Outre la Chine, la montée en puissance de l'Inde et de l'Indonésie illustrent ce bouleversement. L'enjeu de ce travail est de regarder ce qu'il s'est passé pendant la dernière génération et d'essayer de comprendre à quoi ressemblera l'économie mondiale dans une génération. A cet horizon, la Chine consolidera sa position de première puissance de l'économie mondiale. Nous avons également essayé de regarder l'impact de la croissance attendue de la Chine, de l'Inde, des Etats-Unis ou de l'Europe en termes de pression sur les ressources mondiales.
Selon votre étude, le Nigéria et l'Indonésie seront à l'horizon 2050 les 7ème et 8ème puissances économiques mondiales, devant la France. Comment expliquez-vous cela ?

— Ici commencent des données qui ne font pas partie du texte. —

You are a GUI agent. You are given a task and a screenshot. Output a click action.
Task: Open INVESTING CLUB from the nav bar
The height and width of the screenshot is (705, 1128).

La démographie de ces pays peut expliquer une partie de cette montée en puissance. Les jeunes contribuent à la hausse de la population active. Il y a également une accumulation de capital et des gains de productivité importants tirés de la circulation de la technologie.
Où en est l'Europe ?
Du côté de l'Europe, la région est pénalisée par sa démographie. En Allemagne, l'impact de la démographie est défavorable à la croissance économique. L'impact positif des investissements futurs en termes de croissance va être annulé par l'évolution défavorable du marché du travail allemand. Le scénario migratoire retenu à partir de la modélisation centrale des Nations-Unies ne prévoit en effet pas d'arrivées massives de travailleurs issus de régions plus à l'Est de l'Europe.
En France, il n'y a pas d'impact négatif de la démographie sur le marché du travail. La démographie en France n'est ni favorable, ni défavorable à l'horizon d'une génération. Il y a une accumulation du capital qui se fait au rythme de l'Allemagne. Les gains de productivité en France devraient être plus faibles qu'en Allemagne mais la démographie étant plus favorable cela permettra à l'économie française d'absorber les nouveaux arrivants sur le marché du travail. La meilleure performance du Royaume-Uni en termes de productivité prolonge le rattrapage observé avant la crise financière, ce qui constitue une tendance fragile.
La France perd du terrain dans votre classement. Pourrait-on assister à un déclassement de l'économie hexagonale ?
Il n'y a pas vraiment de déclassement de la France. Simplement, le reste du monde grandit plus vite que la France, ce qui offre aussi de vastes marchés potentiels à nos entreprises. Le fait que les progrès de productivité en France soient moindres qu'en Inde n'a rien d'étonnant. L'Inde est dans un processus de rattrapage favorisé par la circulation internationale de la technologie, par les investissements directs, le commerce international et part d'un niveau de productivité bas. Au Japon, la situation démographique et son impact sur le marché du travail pèseront lourdement sur la croissance future dans l'hypothèse où les migrations restent limitées.
Votre travail montre qu'il y a un doublement de la consommation d'énergie à l'échelle mondiale. Les Etats vont avoir des difficultés à parvenir à la neutralité carbone en 2050.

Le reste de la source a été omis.